Il 4 novembre, festa delle Forze Armate e della Vittoria è trascorso nel quasi più assoluto silenzio salvo il “rituale” cerimoniale in piazza Mazzini. Niente scolaresche, niente “popolo”, salvo quello più datato e neppure una banda comunale degna di cotanto nome.

Può sembrare un paradosso, ma il cittadino italiano, acculturato, intelligente, civilmente responsabile e partecipe, ha ben altri problemi. Specialmente a Pistoia? Ascoltando la Tv di Stato direi di no, visto che i servizi su questa ricorrenza sono stati “passati” più per obbligo che non per doverosa informazione. Lo testimoniano le immagini di un Mattarella che, poveri noi, nel suo incedere “da stoccafisso” offre il reale senso della Nazione, pardon, del Paese.

Potrà apparire retorico il ricordo di quanti, indossando una divisa, le loro mostrine e i loro gradi militari, fecero il loro dovere nel (disgraziato) esercito italiano, senza camicie nere da ostentare nei momenti di gloria e neppure rosse nel momento della vendetta chiamata guerra civile?

Certamente il Sindaco di Pistoia e gli altri colleghi presenti alla cerimonia, tutti nati e cresciuti con lo stampino resistenziale sul fondo schiena, non per loro colpa, non sono in grado di sapere che a fronte di una “sterminata” componente resistenziale che ci ha donato nella stragrande maggioranza atleti imbattibili nella corsa al bosco, esistono anche Uomini che hanno fatto il loro dovere perché richiamati da una entità che allora come adesso si chiama Patria.

Con la differenza sostanziale che prima si chiamava Patria, adesso si chiama Paese. Alla manifestazione in questione mancava la rappresentanza dei Mutilati e Invalidi di Guerra, tutti defunti e comunque, casomai ne esistesse ancora qualcuno, non invitato.

Sergio Mattarella
Sergio Mattarella in veste di Giudice Costituzionale

Vivi, però, nel ricordo dei figli e nei loro ricordi trasmessi e non dimenticati.

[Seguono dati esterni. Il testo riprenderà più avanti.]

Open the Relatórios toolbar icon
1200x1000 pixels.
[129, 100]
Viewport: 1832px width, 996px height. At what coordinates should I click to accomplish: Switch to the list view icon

Ci hanno lasciato un indelebile messaggio: quando la Patria, e non il Paese, chiama, si risponde; per obbligo, controvoglia, mugugnando, smadonnando.

Questa era l’Italia che ci hanno insegnato; l’Italietta delle celebrazioni forzate, del servizio militare che era un collante e non una discriminante sociale e/o politica convertita al servizio civile o volontario (che sa tanto di mercenario) è roba dei giorni nostri. Tutto si sta scollando e diluendo in una bestiale chiamata al saccheggio della cosa pubblica attraverso buffoni che non ci rappresentano.

Dalla marcia su Roma siamo passati a Roma Capitale; da Berlinguer a Renzi, da Almirante a Salvini.

In fondo raccogliamo ciò che abbiamo seminato e la domanda che mi pongo è se il sacrificio, anche fisico, di tanti, primariamente di quelli in regolare divisa, in secondo quello di coloro che “si scannarono” nei giorni radiosi della (apparente) ritrovata libertà abbiano lasciato un segnale.

Sembrerebbe di no. Siamo mai stati popolo o nazione? Una cosa è certa: non siamo mai stati Italia.